## EXERCISE:
Reproduce the text of every item below word for word, leaving the pictures out of your answer.

## THE DATA:
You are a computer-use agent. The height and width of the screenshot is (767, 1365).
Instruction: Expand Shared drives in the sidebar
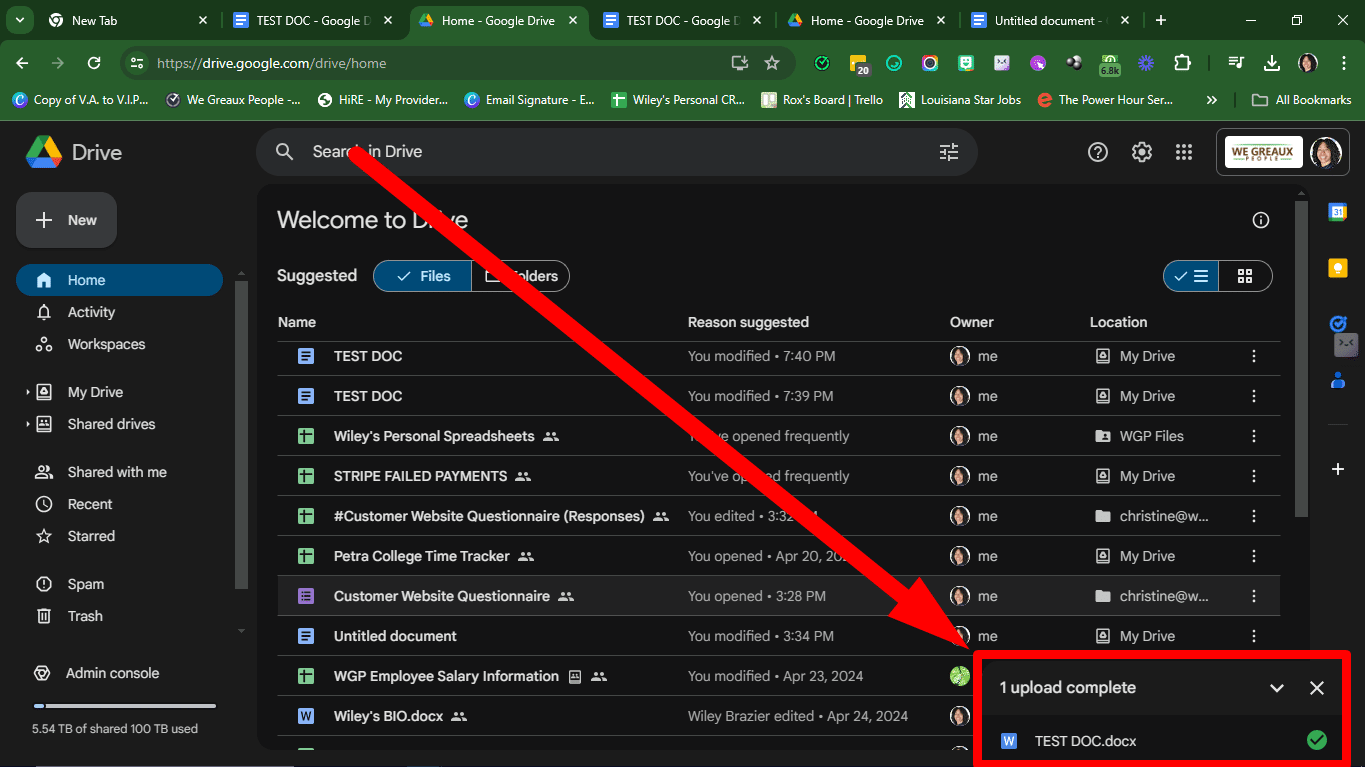(x=28, y=424)
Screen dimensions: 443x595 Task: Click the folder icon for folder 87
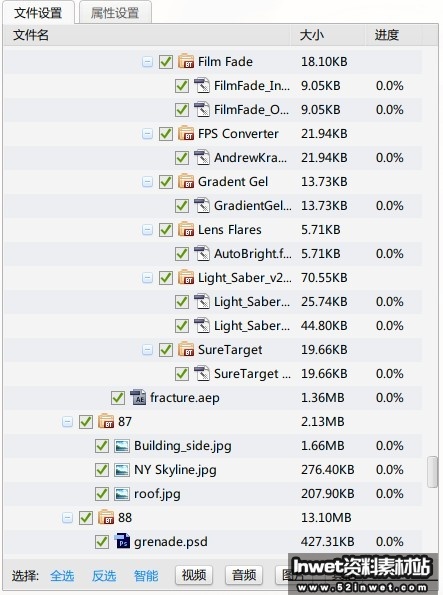[x=106, y=422]
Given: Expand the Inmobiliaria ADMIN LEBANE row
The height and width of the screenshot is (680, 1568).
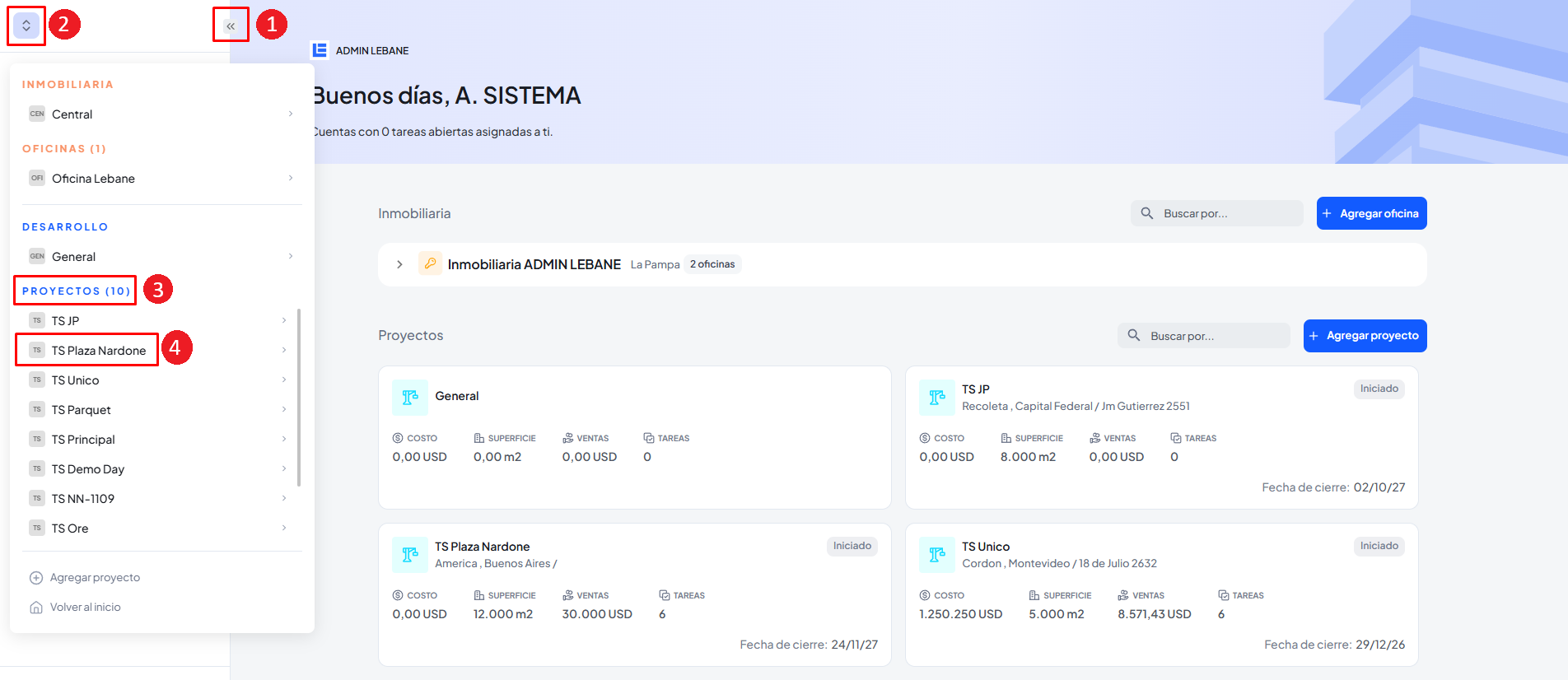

## EXERCISE SOLUTION:
You are a computer-use agent. The height and width of the screenshot is (767, 1365).
Instruction: Expand Shared drives in the sidebar
(x=28, y=424)
Screen dimensions: 443x595 Task: Click the folder icon for folder 87
[x=106, y=422]
Given: Expand the Inmobiliaria ADMIN LEBANE row
The height and width of the screenshot is (680, 1568).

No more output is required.